- _Work instructions_: Give back the whole listing below exactly.

BEGIN

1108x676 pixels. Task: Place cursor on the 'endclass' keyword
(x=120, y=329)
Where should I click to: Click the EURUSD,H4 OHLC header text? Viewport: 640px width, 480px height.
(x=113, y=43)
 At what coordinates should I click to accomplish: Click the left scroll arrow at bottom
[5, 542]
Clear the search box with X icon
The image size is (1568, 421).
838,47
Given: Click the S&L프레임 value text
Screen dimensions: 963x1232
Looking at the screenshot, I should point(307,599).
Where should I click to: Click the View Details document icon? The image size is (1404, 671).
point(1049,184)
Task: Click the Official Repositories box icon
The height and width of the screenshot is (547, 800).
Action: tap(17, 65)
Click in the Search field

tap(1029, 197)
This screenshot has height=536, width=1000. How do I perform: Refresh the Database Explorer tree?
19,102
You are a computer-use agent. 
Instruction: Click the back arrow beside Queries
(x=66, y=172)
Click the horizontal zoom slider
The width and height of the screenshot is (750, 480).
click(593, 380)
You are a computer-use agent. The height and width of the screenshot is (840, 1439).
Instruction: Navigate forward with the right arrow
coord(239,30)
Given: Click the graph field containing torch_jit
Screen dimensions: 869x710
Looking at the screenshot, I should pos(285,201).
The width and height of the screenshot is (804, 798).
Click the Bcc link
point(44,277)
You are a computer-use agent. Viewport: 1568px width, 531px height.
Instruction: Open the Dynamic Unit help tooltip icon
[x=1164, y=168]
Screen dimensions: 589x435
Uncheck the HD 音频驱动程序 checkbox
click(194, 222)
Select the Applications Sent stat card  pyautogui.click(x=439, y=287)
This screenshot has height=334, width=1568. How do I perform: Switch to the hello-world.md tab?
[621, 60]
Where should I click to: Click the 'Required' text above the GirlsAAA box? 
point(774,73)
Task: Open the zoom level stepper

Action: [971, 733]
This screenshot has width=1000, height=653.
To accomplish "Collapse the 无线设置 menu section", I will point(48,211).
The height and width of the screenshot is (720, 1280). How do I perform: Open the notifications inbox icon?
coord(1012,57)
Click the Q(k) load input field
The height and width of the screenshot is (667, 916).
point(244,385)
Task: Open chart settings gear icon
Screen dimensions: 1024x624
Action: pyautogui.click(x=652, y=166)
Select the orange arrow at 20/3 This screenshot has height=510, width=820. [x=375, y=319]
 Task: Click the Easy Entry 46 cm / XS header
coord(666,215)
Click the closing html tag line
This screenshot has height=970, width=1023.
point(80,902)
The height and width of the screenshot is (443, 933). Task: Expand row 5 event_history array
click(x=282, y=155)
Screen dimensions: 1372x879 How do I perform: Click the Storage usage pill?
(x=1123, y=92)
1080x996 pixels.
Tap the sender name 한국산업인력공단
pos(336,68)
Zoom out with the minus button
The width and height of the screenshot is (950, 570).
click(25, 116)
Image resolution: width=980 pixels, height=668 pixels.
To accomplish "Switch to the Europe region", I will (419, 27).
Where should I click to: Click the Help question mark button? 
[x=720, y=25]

END

- _Your solution_:
1108x676 pixels. Task: Place cursor on the 'endclass' keyword
(x=120, y=329)
Where should I click to: Click the EURUSD,H4 OHLC header text? Viewport: 640px width, 480px height.
(x=113, y=43)
 At what coordinates should I click to accomplish: Click the left scroll arrow at bottom
[5, 542]
Clear the search box with X icon
The image size is (1568, 421).
838,47
Given: Click the S&L프레임 value text
Screen dimensions: 963x1232
Looking at the screenshot, I should point(307,599).
Where should I click to: Click the View Details document icon? The image size is (1404, 671).
point(1049,184)
Task: Click the Official Repositories box icon
The height and width of the screenshot is (547, 800).
Action: tap(17, 65)
Click in the Search field

tap(1029, 197)
This screenshot has height=536, width=1000. How do I perform: Refresh the Database Explorer tree?
19,102
You are a computer-use agent. 
Instruction: Click the back arrow beside Queries
(x=66, y=172)
Click the horizontal zoom slider
The width and height of the screenshot is (750, 480).
click(593, 380)
You are a computer-use agent. The height and width of the screenshot is (840, 1439).
Instruction: Navigate forward with the right arrow
coord(239,30)
Given: Click the graph field containing torch_jit
Screen dimensions: 869x710
Looking at the screenshot, I should pos(285,201).
The width and height of the screenshot is (804, 798).
Click the Bcc link
point(44,277)
You are a computer-use agent. Viewport: 1568px width, 531px height.
Instruction: Open the Dynamic Unit help tooltip icon
[x=1164, y=168]
Screen dimensions: 589x435
Uncheck the HD 音频驱动程序 checkbox
click(194, 222)
Select the Applications Sent stat card  pyautogui.click(x=439, y=287)
This screenshot has height=334, width=1568. How do I perform: Switch to the hello-world.md tab?
[621, 60]
Where should I click to: Click the 'Required' text above the GirlsAAA box? 
point(774,73)
Task: Open the zoom level stepper

Action: [971, 733]
This screenshot has width=1000, height=653.
To accomplish "Collapse the 无线设置 menu section", I will point(48,211).
The height and width of the screenshot is (720, 1280). How do I perform: Open the notifications inbox icon?
coord(1012,57)
Click the Q(k) load input field
The height and width of the screenshot is (667, 916).
point(244,385)
Task: Open chart settings gear icon
Screen dimensions: 1024x624
Action: pyautogui.click(x=652, y=166)
Select the orange arrow at 20/3 This screenshot has height=510, width=820. [x=375, y=319]
 Task: Click the Easy Entry 46 cm / XS header
coord(666,215)
Click the closing html tag line
This screenshot has height=970, width=1023.
point(80,902)
The height and width of the screenshot is (443, 933). Task: Expand row 5 event_history array
click(x=282, y=155)
Screen dimensions: 1372x879 How do I perform: Click the Storage usage pill?
(x=1123, y=92)
1080x996 pixels.
Tap the sender name 한국산업인력공단
pos(336,68)
Zoom out with the minus button
The width and height of the screenshot is (950, 570).
click(25, 116)
Image resolution: width=980 pixels, height=668 pixels.
To accomplish "Switch to the Europe region", I will (419, 27).
Where should I click to: Click the Help question mark button? 
[x=720, y=25]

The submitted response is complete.